Mas essa noite era especial, pois James e eu estávamos caçando Comensais. Simplesmente arranjando briga, negligente como sempre fomos. Infelizmente não conseguimos achar nenhum, então estávamos voando em direção da casa de Rabicho para comer algo. Finalmente em terra firme, saímos da moto e quando íamos bater na porta, ela abriu-se revelando ninguém menos que Mulciber.

– Não acredito! – James enfiou a mão no bolso para pegar a varinha, mas ele aparatou rapidamente. Meu coração já não batia só de pensar na possibilidade de entrar dentro da casa... O que ele fizera com Pedro? James e eu nos entreolhamos, com o medo tremulando no olhar. Adentramos e nenhum sinal de guerra. Bem a cara do Pedro morrer sem lutar. Meu Deus, que tipo de pensamento é esse que estou tendo?

– Vocês? – Pedro estava na cozinha com um copo de água, pálido.
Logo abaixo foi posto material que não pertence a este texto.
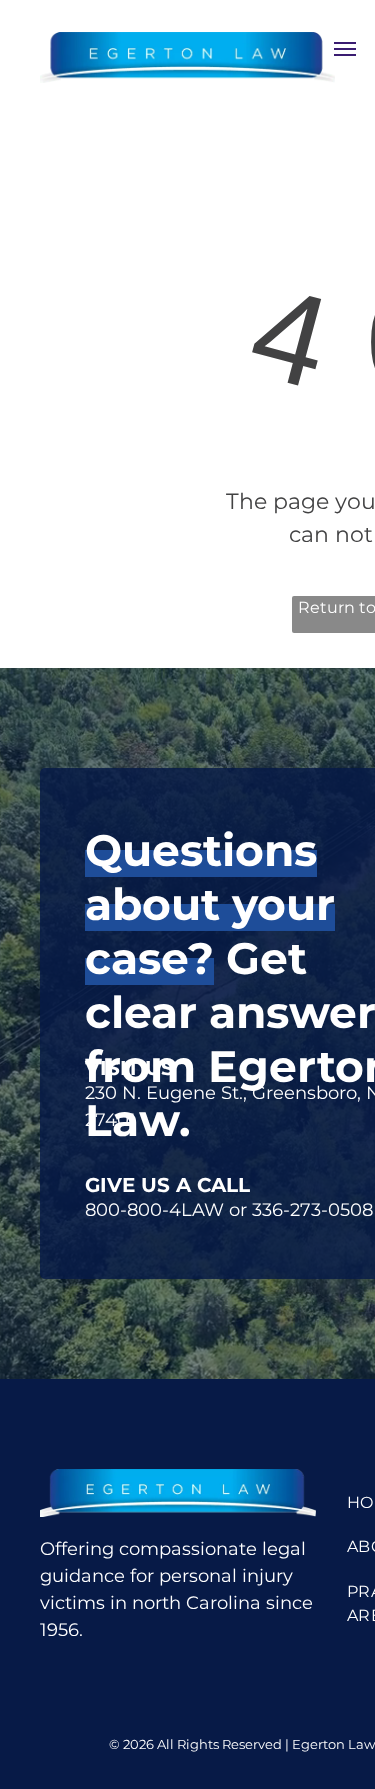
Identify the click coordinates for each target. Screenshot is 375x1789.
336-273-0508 (312, 1210)
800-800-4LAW (154, 1210)
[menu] (345, 49)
– Seu desgraçado! – gritou James, quase arrancando os cabelos. Joguei-me da cadeira, respirando pela primeira vez. – Você quase nos matou de susto, caralho!

– Eu... Vocês...

– Um Comensal acabou de sair daqui! Como você não o notou dentro da sua casa? Ele ia te matar! – gritei também, ainda chocado com a burrice de Pedro.

– Se não tivéssemos chegado você estaria virando comida inseto! – disse Pontas, dando um tapa forte em sua cabeça. Rabicho encolheu-se todo, parecendo muito apavorado.

– Um Comensal? – gaguejou ele.

– É, Mulciber! – respirei fundo, ainda me acalmando. Mas como é possível ser tão burro, meu Merlin do céu, não é possível! – Pedro, você precisa tomar cuidado, cara. Tem uma guerra acontecendo, ficou sabendo?

– Me desculpem... Eu... Eu fui desatento.

– Ah é? Jura? – ironizou James, sentando-se. Ele fitou a mesa com raiva, porém seus traços suavizaram segundos depois. – Eu encontrei o Ranhoso semana passada.

Nós três demos risinhos retardados.

– E aí? – perguntou Rabicho.

– Eu azarei ele. – gargalhou Pontas, como fazia na escola. Ele não tinha mudado muito, continuava o mesmo, apenas o fato de ter crescido que agora já não andava com roupas amarrotadas e nem deixava os óculos escorregarem pelo longo nariz. – Cara, eu me senti eu mesmo.

– Fazia tempo que você não o azarava. A última vez foi... – começou Pedro.

– No último dia de aula. Nunca vou esquecer. James deixou ele pendurado na masmorra. – gargalhei, lembrando-me dos berros desesperados de Snape.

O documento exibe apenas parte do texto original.